■ Work request: Once the line containing "Identify the click" is found in the entries below, reproduce it and every line after it, stopping at and including the line containing "目次 (207, 824)"; reproduce nothing else, and keep each line exact.

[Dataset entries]
☆ ☆ ☆ ☆ ☆
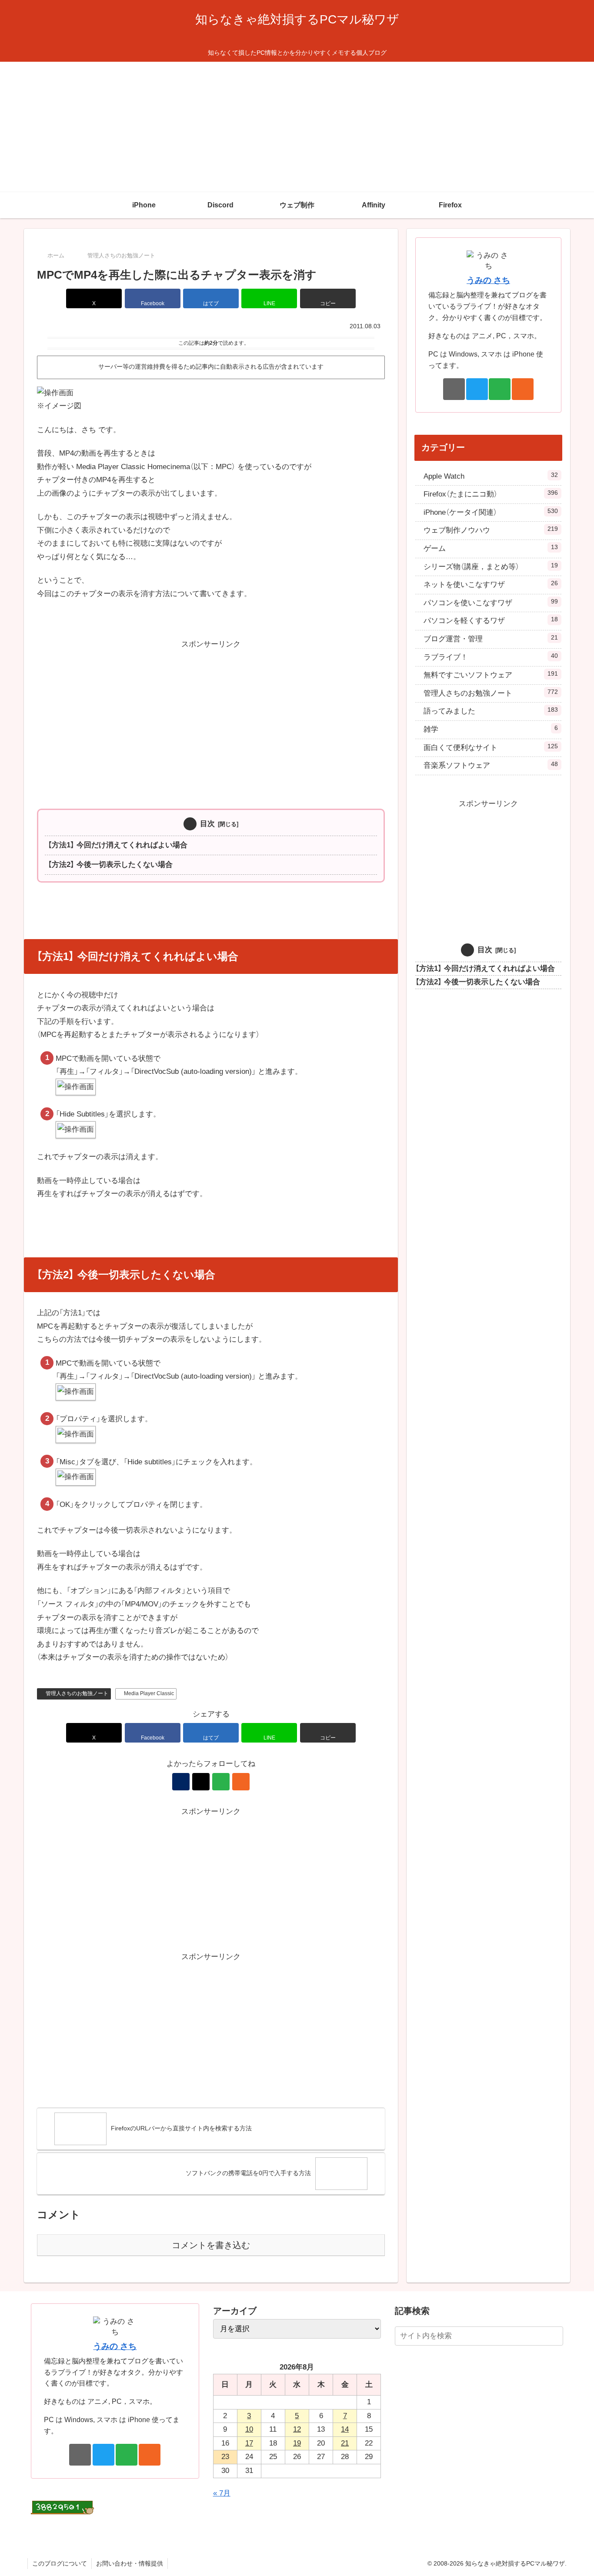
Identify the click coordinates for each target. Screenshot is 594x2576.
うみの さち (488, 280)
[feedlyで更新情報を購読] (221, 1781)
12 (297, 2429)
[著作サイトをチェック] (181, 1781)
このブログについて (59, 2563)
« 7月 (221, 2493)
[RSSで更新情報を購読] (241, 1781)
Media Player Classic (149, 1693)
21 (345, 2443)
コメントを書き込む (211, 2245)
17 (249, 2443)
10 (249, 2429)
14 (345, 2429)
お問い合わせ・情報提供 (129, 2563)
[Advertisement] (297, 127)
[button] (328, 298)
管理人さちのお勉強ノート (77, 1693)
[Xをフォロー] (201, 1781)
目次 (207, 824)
☆ ☆ ☆ ☆ ☆
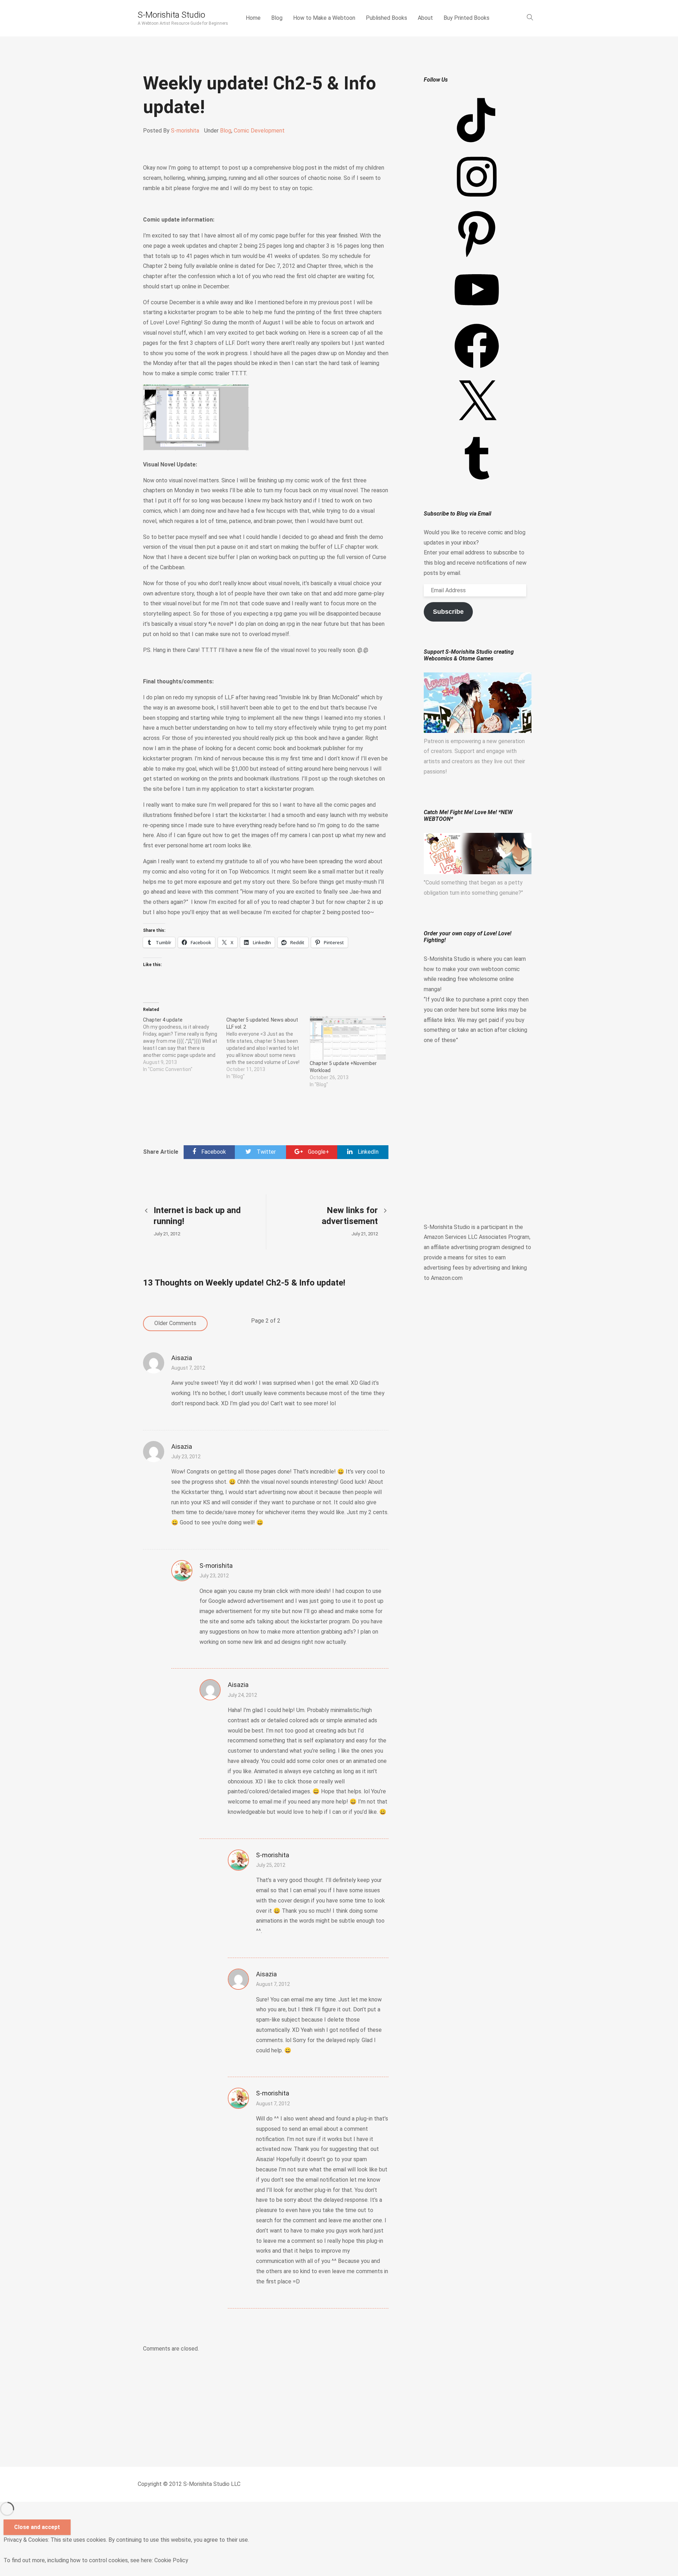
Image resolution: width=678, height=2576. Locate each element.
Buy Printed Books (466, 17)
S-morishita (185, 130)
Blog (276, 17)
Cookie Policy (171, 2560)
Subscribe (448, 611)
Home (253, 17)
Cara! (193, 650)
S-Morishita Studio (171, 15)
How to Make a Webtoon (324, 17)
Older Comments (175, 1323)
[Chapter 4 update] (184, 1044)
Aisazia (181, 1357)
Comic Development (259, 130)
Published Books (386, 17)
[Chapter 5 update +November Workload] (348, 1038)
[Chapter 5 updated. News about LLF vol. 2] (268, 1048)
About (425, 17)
☆ ☆ ☆ ☆ ☆
■ Task answer:
Identify the click coordinates for each target. Screenshot is 594x2576.
うみの さち (488, 280)
[feedlyで更新情報を購読] (221, 1781)
12 (297, 2429)
[著作サイトをチェック] (181, 1781)
このブログについて (59, 2563)
« 7月 (221, 2493)
[RSSで更新情報を購読] (241, 1781)
Media Player Classic (149, 1693)
21 (345, 2443)
コメントを書き込む (211, 2245)
17 (249, 2443)
10 (249, 2429)
14 (345, 2429)
お問い合わせ・情報提供 (129, 2563)
[Advertisement] (297, 127)
[button] (328, 298)
管理人さちのお勉強ノート (77, 1693)
[Xをフォロー] (201, 1781)
目次 (207, 824)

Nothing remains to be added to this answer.